Many internal and external factors influence the well-being, decisions, and character of individuals. According to human nature, environment has an enormous impact on who people become and how they develop over time. In “Flowers for Algernon”, Daniel Keyes, demonstrates the relationship between self-value and the opinions of others through Charlie Gordon’s experience in a medical setting.

All humans desire recognition as someone with depth and emotion, rather than being objectified as something less than what they see themself as. In the lab, Charlie is oftentimes objectified as an “experiment” rather than a human being. As his IQ increases following the surgery, he becomes more aware of how he is categorized in this institution, and his negative feelings towards the lab and the scientists grow. As a result, Charlie becomes a more resentful person due to his environment. His adjustment to this feeling of being seen as less than others in this environment becomes a part of him, and he carries this burden and resentment outside of the laboratory. Moreover, his ego is impacted by this overly critical setting, as he becomes very sensitive to how others saw him, and this influences his own self-image. While he was a carefree and generally happy individual at the beginning of the novel, his time in the lab, disregarding the effects of the surgery, causes him to change into an entirely new person. He becomes someone who is stern and unforgiving of others due to his fragile ego. Furthermore, the critical surroundings that characterize the lab causes him to become a more critical person, identifying faults in others and negatively affecting his relationships. Overhearing the psychologists simplify his entire being as an experiment takes an enormous toll on his mental health, as questioning one’s own importance in the world and to others can have a detrimental psychological effect.

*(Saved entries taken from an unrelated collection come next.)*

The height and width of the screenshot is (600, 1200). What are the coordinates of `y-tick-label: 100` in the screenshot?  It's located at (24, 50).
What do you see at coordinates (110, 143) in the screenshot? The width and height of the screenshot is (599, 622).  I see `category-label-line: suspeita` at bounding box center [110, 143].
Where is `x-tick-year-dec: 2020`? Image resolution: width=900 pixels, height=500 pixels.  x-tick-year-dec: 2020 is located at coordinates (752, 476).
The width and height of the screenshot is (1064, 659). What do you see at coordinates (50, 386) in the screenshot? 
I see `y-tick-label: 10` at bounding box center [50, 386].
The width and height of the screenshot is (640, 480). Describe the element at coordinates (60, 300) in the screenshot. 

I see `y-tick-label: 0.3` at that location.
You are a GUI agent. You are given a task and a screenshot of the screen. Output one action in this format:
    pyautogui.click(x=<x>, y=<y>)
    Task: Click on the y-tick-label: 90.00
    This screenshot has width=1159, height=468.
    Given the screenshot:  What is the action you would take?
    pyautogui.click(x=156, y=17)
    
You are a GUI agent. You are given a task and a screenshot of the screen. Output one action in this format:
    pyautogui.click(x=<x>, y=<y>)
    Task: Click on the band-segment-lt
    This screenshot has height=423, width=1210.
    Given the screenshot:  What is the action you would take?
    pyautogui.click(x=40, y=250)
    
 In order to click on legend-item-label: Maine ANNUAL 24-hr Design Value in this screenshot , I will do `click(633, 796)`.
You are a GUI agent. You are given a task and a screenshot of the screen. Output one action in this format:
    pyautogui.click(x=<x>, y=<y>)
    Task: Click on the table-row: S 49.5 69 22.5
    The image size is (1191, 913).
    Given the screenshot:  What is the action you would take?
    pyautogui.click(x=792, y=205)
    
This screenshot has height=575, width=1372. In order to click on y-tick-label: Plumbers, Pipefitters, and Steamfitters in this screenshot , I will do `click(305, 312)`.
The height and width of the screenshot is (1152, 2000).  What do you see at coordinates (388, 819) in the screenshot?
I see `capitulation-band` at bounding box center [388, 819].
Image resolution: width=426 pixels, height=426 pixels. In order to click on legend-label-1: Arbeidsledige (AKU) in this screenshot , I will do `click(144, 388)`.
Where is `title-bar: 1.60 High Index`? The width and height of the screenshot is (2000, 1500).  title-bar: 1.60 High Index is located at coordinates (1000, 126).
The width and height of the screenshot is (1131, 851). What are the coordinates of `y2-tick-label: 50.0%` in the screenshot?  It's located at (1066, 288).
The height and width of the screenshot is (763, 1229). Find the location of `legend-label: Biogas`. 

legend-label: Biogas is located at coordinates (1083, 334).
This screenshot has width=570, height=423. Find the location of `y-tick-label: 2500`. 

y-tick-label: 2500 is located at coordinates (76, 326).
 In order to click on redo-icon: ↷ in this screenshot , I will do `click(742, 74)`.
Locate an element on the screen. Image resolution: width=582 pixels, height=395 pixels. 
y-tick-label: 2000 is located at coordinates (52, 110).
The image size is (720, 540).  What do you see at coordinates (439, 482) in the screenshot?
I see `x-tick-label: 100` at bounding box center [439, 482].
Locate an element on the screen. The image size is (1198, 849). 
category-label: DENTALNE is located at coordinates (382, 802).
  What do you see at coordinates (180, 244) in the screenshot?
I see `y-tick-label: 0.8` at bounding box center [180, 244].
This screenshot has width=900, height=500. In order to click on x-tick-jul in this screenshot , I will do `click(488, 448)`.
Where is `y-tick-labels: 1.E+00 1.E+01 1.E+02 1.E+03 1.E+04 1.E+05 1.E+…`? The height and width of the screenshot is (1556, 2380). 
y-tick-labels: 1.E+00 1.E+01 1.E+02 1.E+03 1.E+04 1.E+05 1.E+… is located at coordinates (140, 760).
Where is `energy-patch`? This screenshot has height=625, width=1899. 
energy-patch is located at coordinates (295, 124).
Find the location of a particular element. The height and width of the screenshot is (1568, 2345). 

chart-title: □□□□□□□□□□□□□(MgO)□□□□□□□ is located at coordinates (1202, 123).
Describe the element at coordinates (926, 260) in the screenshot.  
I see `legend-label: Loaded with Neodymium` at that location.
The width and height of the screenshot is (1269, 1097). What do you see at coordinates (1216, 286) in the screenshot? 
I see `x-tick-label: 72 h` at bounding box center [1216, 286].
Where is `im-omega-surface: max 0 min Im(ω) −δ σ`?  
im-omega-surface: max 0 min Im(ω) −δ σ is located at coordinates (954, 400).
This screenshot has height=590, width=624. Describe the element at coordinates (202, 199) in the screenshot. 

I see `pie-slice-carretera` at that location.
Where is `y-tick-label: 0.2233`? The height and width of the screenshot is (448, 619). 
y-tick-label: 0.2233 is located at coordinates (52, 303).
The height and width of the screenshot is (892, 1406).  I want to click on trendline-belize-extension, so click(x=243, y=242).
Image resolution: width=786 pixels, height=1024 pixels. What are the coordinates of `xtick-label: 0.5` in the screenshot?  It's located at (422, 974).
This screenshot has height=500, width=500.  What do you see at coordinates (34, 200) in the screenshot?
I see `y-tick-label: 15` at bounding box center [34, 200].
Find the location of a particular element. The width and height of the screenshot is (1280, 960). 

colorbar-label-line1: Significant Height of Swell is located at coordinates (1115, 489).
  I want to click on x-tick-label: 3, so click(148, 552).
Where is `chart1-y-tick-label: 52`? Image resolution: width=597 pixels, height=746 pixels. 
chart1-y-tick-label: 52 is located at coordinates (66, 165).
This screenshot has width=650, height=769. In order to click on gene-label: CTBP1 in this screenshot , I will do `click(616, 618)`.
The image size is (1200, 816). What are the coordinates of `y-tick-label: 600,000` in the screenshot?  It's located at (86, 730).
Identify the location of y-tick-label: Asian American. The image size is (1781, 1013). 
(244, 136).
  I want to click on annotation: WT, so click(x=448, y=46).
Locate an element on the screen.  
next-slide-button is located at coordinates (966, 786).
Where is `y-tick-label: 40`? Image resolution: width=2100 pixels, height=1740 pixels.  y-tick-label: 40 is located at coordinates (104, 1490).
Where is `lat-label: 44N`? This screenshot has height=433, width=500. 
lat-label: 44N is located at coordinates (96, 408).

It can be incredibly difficult to manage one’s health, mentally and physically, upon negatively perceived evaluation by others. This may be hard to handle in everyday life, but even more so in a medical setting where there is thorough analysis and possible expectation. Charlie experiences this to a great extent, as his participation in the research study requires him to go to the laboratory and he becomes very conscious of how the scientists are viewing him. He experiences fits of anger and extreme emotions when he fails, or during tests like the Rorschach test. At certain points, his emotions cause him to have outbursts, like when he knocks the inkblots out of the psychologist’s hand, or when he releases Algernon, the test mouse, into the wild right before his anticipated introduction to the public. Therefore, his exposure to the laboratory over an extended period leads him to become irrational and affects his mental health, altering his psychological state. He even experiences extreme depression as he isolates himself from everything and everyone, neglecting his health and avoiding the lab. His experience with his surroundings in the lab causes him to dread his time there, and eventually leads to a state of fear where he avoids the lab altogether and ignores his responsibilities. His time in the lab surrounded by psychologists and medical experts has an impact on his mental health, illustrating the importance of addressing mental health and making it a bigger concern.

Throughout “Flowers for Algernon”, Charlie Gordon’s self-value deteriorates as the world sees him as an experiment, and he begins to understand that people previously had only seen him as something to laugh at before the surgery. The introduction of the laboratory, and the people that came with it, into his life shapes his character and leads to his downfall as his entire worldview is altered significantly. This story accentuates the delicate balance between how one sees oneself when subjected to others’ thoughts and opinions through Charlie’s introduction to an entirely new environment. He is first introduced to the lab, but that fatal interaction introduces him to an entirely new person: himself.